Isolated Liver Perfusion Device
Duke is currently participating in a national clinical trial of a novel metastatic ocular melanoma therapy: Melphalan Hydrochloride for Injection for Use with the Delcath Hepatic Delivery System (Melphalan/HDS; Delcath Systems, Inc., New York, NY). The system delivers a select, high-dose chemotherapy agent directly to the liver, minimizing side effects by filtering the agent from the blood.
“Ocular melanoma tends to metastasize to the liver,” Beasley explains, “and when that happens, it often involves almost the whole liver. You might see one or two large lesions on CT, but if you look closely there are specks of disease all over the liver. Removing one lesion doesn’t help. The Delcath system shows promise in these cases, so we’re excited to be participating in this trial and looking forward to the results.”
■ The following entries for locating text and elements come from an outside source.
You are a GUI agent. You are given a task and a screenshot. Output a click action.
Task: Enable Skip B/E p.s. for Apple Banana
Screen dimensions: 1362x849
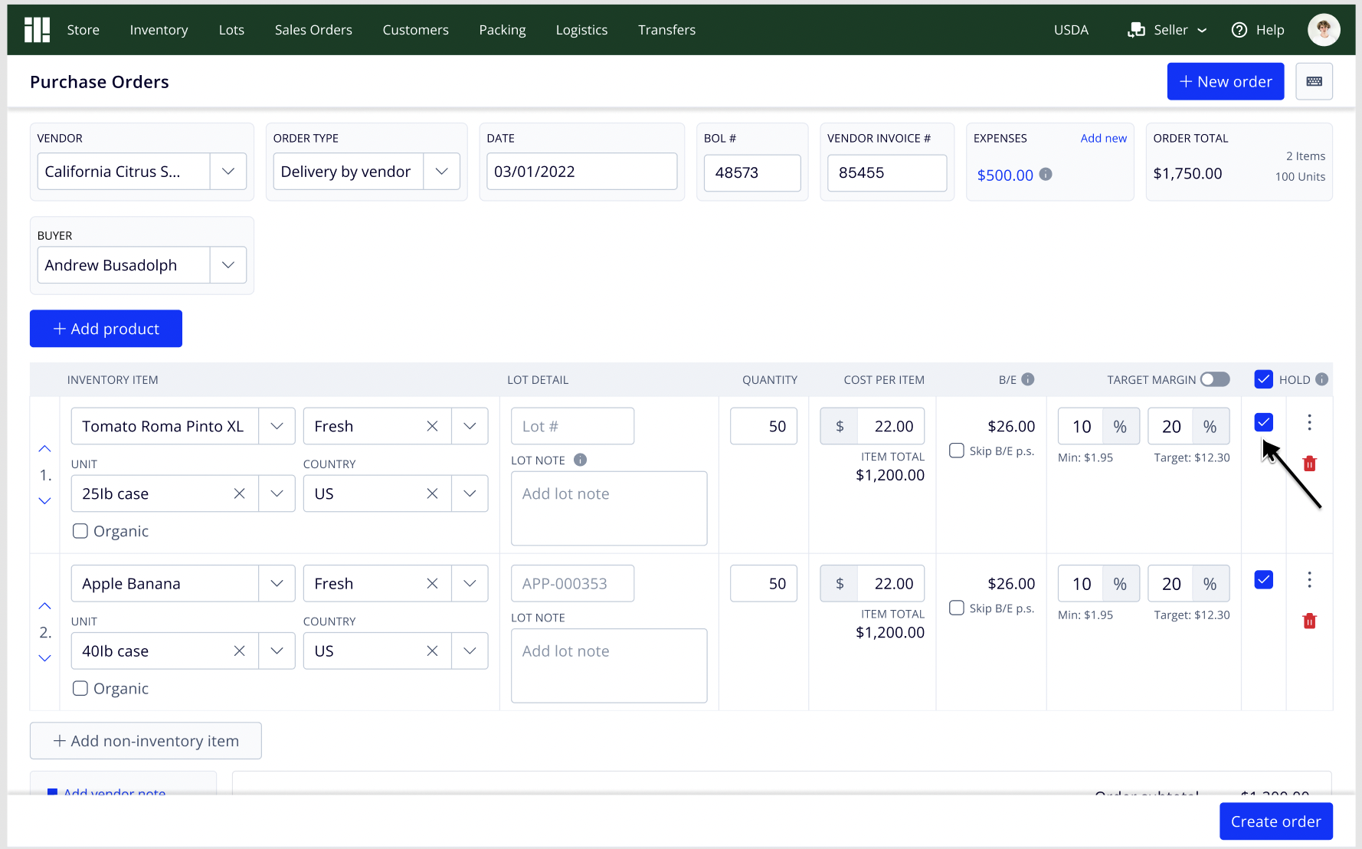coord(957,608)
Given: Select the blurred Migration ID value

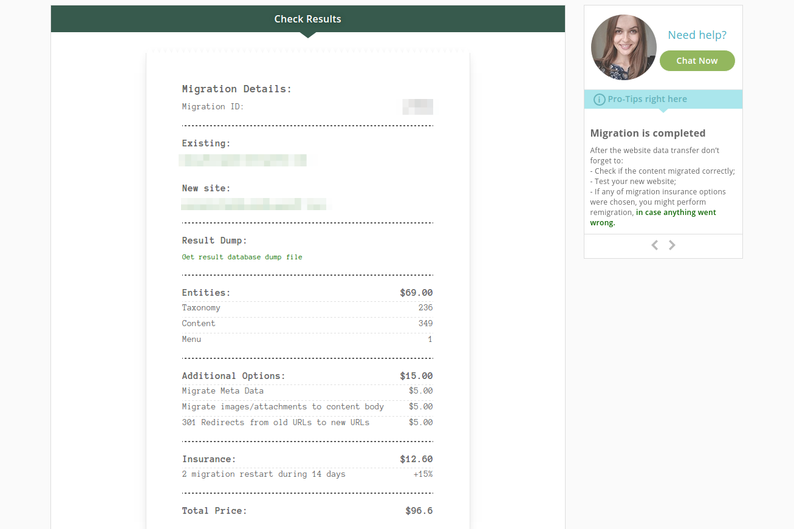Looking at the screenshot, I should [x=417, y=107].
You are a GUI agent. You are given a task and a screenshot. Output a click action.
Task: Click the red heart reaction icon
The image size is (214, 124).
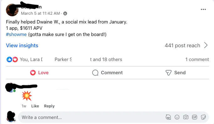[15, 59]
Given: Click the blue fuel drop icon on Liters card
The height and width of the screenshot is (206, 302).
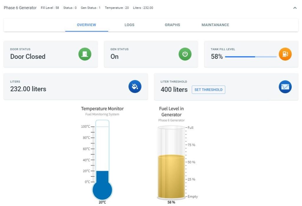Looking at the screenshot, I should tap(135, 87).
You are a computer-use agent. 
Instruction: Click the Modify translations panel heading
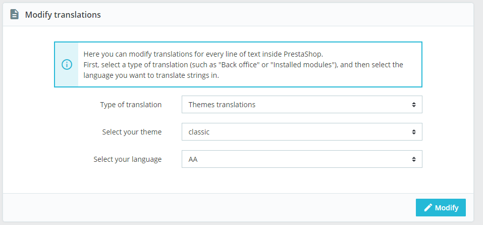(x=63, y=15)
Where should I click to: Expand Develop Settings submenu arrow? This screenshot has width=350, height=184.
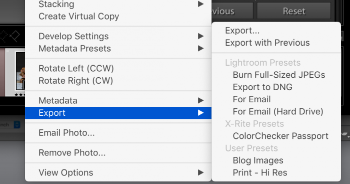201,36
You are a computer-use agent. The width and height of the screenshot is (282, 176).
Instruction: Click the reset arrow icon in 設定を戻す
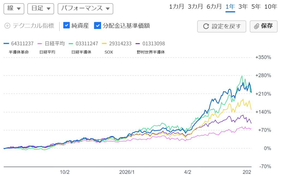click(206, 26)
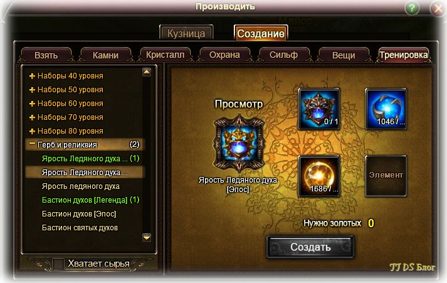Viewport: 447px width, 283px height.
Task: Close the Производить window
Action: [x=438, y=8]
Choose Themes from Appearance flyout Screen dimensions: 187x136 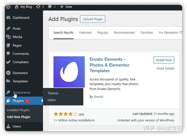[x=53, y=93]
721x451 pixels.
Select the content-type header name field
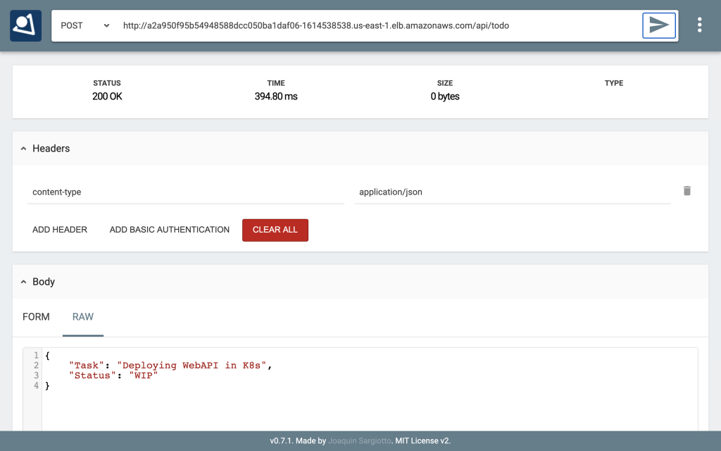183,192
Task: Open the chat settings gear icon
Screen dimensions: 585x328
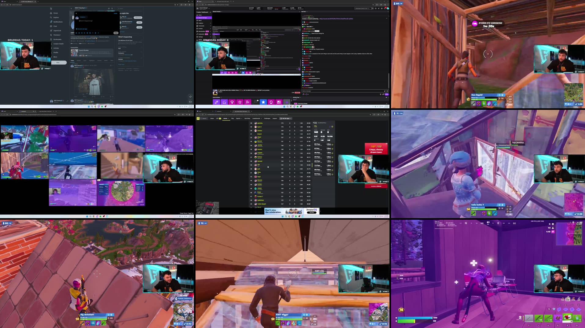Action: (x=381, y=94)
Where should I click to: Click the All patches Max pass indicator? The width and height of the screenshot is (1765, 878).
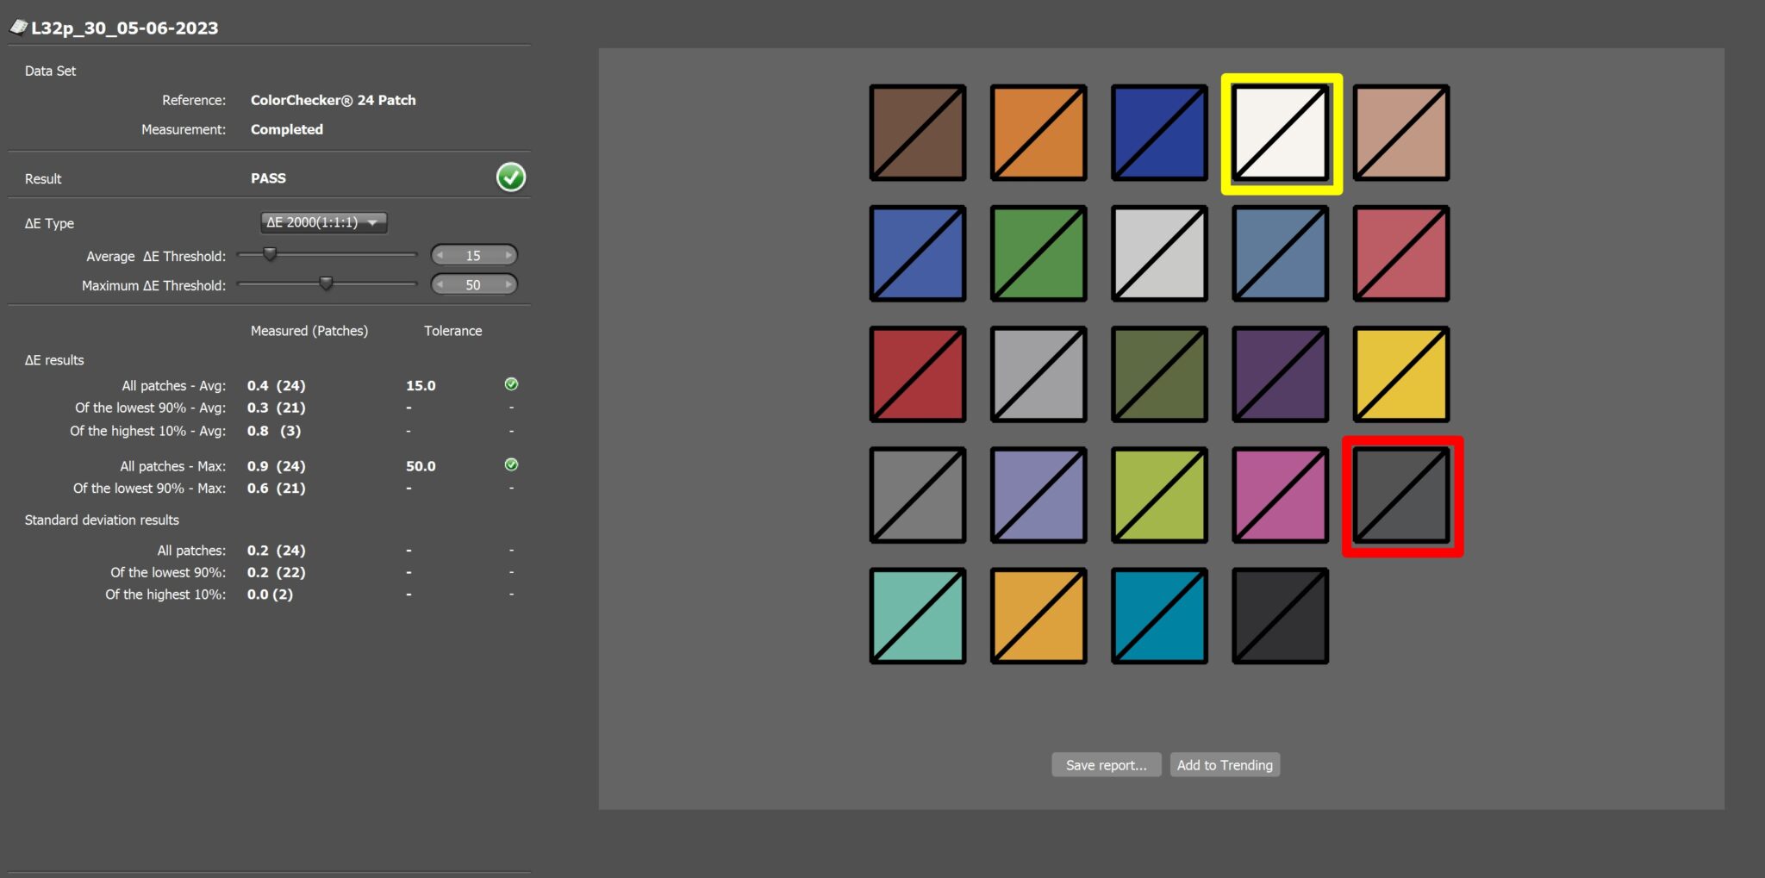click(511, 465)
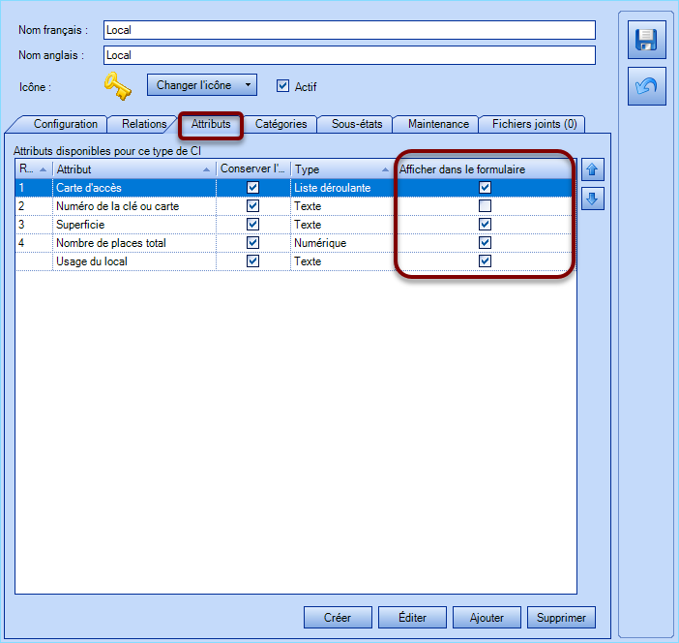Enable form display for Numéro de la clé

(485, 206)
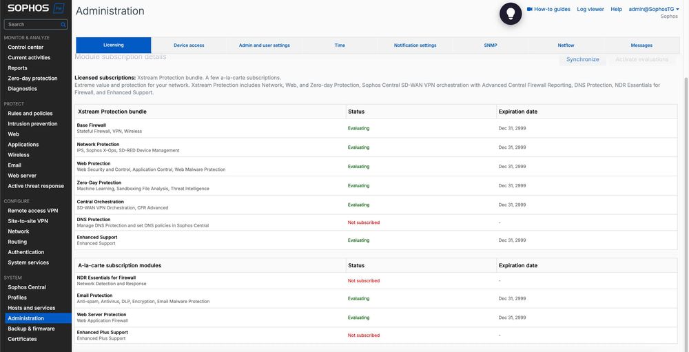The image size is (689, 352).
Task: Type in the sidebar Search field
Action: 32,25

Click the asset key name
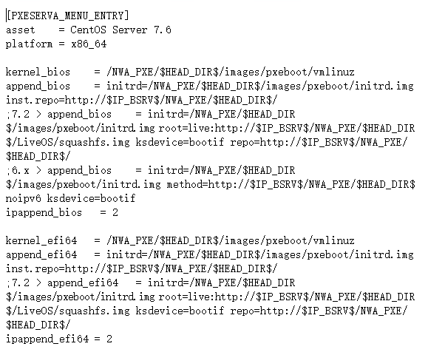21,30
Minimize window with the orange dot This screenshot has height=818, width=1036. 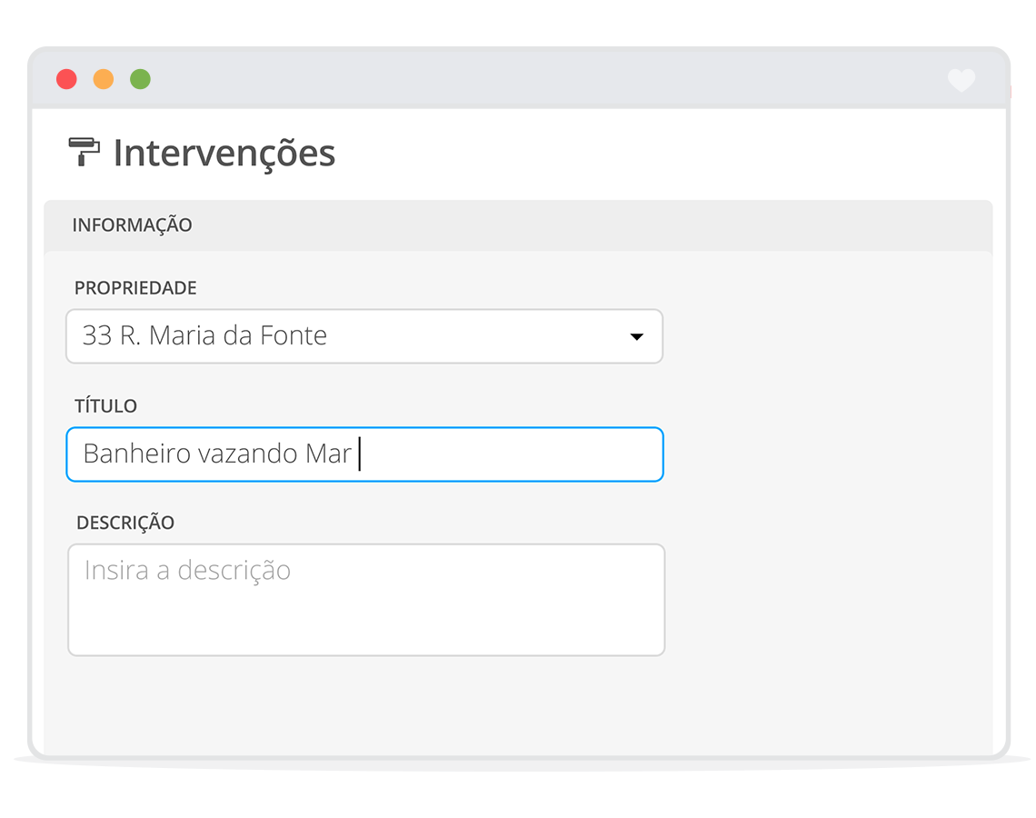(x=104, y=79)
Hyperthermic Intraperitoneal Chemotherapy (HIPEC)
HIPEC is a regionalized treatment strategy for peritoneal carcinomatosis, which occurs in up to 17% of people with metastatic colorectal cancer. During HIPEC, a chemotherapy agent is heated from 41°C to 43°C and administered intraoperatively after debulking surgery to eradicate any microscopic cancer cells that remain after the gross tumor has been removed.
“During HIPEC administration, we shake the patient for about 90 minutes to distribute the chemotherapy throughout the abdominal cavity,” says Dan G. Blazer III, MD, a general surgeon and surgical oncologist who specializes in HIPEC treatment.
Blazer notes that HIPEC has been applied to many solid tumor malignancies with varying results. “It’s best accepted for disseminated low-grade appendiceal neoplasms and primary peritoneal malignancies, and is more controversial for higher-grade gastrointestinal and gynecologic malignancies,” he says, adding that some long-term results are excellent, particularly when HIPEC used to treat low-grade appendiceal neoplasms. “We’re seeing five- and 10-year survival rates measured in the 70% to 80% or higher range in those cases,” he says.
Duke has offered HIPEC since 2008 and continues to participate in national multi-institutional research efforts to further study the therapy.
“Physicians should be familiar with these therapies, which can be great options for the right patients. We’re happy to evaluate any patient who might benefit from them, especially when standard-of-care chemotherapy begins to fail or when patients aren’t achieving expected results,” says Lidsky.